** The records follows **
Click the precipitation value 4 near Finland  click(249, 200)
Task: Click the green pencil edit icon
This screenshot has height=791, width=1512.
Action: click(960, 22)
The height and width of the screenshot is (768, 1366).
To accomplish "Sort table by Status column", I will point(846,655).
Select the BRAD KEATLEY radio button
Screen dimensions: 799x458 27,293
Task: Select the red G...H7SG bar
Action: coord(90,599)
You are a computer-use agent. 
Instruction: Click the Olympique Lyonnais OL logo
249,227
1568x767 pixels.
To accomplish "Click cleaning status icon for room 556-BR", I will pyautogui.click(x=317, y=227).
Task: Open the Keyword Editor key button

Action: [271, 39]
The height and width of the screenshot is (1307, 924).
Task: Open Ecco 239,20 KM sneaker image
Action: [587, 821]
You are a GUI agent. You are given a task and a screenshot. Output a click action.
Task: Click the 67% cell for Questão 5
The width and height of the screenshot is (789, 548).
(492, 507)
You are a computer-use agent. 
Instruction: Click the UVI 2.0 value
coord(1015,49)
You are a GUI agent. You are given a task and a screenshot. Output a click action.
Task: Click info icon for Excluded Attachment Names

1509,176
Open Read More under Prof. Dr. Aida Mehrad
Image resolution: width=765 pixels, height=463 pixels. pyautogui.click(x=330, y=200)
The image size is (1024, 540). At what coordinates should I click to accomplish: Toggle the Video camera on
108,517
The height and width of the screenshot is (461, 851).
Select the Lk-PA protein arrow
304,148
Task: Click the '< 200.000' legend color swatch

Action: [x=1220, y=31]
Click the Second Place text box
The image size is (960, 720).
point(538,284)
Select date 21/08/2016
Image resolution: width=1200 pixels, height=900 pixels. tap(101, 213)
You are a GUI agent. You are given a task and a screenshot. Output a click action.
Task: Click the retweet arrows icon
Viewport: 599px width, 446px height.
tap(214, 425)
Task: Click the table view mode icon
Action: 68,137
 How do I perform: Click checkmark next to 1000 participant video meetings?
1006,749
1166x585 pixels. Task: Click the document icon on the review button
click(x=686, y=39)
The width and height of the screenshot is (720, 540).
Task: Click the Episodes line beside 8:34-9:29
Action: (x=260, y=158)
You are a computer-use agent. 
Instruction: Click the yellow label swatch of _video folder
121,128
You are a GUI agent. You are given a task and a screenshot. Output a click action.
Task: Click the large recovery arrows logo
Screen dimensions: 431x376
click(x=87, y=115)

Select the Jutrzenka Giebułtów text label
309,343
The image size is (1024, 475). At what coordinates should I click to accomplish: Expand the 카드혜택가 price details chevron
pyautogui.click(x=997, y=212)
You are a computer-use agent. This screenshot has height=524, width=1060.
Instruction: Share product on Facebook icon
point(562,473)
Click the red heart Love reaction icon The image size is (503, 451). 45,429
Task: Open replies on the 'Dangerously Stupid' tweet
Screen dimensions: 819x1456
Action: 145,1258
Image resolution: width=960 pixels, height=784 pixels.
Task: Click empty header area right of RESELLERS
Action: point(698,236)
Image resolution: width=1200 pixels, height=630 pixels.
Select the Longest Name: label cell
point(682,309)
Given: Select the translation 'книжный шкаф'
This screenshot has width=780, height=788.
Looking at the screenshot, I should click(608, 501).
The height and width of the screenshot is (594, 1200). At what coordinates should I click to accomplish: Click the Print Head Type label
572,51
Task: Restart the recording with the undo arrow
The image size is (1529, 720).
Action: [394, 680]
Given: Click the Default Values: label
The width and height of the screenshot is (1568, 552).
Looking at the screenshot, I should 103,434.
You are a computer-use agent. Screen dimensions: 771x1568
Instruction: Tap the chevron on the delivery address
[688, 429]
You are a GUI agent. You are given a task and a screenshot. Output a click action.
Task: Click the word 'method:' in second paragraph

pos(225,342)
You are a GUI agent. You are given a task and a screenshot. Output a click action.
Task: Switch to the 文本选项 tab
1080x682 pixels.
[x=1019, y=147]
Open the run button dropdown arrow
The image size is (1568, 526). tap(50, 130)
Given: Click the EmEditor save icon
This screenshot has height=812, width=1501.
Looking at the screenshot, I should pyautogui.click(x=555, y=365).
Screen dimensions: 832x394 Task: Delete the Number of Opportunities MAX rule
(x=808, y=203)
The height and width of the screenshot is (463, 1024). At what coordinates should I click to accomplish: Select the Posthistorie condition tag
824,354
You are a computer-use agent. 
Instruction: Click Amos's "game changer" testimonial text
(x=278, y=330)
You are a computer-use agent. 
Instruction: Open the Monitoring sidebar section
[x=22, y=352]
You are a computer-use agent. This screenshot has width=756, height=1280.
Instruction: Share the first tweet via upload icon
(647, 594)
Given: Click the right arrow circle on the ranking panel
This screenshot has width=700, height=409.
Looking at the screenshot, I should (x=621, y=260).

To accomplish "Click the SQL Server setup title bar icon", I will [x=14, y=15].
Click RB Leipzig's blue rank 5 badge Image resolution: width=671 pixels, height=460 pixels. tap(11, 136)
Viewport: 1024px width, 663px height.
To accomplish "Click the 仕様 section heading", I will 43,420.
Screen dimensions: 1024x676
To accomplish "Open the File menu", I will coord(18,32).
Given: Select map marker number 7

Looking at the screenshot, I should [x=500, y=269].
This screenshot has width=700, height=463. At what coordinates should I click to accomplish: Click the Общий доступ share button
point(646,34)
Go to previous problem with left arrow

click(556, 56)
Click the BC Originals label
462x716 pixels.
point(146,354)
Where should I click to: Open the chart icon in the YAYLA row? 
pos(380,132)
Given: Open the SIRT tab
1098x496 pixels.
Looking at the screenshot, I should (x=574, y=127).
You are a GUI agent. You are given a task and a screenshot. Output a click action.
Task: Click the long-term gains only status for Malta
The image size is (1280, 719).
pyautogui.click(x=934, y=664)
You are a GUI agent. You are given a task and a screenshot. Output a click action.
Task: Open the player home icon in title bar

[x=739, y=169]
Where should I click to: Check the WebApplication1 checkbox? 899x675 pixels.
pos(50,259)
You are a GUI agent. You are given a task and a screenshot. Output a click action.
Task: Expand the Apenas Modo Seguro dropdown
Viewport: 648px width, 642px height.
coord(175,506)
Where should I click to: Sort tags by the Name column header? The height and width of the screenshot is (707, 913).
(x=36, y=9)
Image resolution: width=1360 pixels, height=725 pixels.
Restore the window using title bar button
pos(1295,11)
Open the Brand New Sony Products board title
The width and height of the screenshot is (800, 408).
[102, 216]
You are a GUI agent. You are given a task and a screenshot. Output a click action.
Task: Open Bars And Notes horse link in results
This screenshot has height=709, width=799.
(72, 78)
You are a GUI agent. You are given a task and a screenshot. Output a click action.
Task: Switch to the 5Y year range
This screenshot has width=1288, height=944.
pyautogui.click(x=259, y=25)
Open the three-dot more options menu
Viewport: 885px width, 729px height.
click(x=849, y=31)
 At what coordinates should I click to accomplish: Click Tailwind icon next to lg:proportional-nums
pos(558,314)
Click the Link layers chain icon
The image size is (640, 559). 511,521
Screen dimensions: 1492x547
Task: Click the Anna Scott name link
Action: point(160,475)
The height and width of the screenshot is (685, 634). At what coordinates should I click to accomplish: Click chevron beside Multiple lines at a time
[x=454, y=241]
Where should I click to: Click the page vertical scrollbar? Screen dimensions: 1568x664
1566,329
** End of The records **
▶ Aim of the exercise:
Look through the entries. Copy out each line with "Switch" in it.

▶ Exercise output:
Task: Switch to the 文本选项 tab
Task: Switch to the 5Y year range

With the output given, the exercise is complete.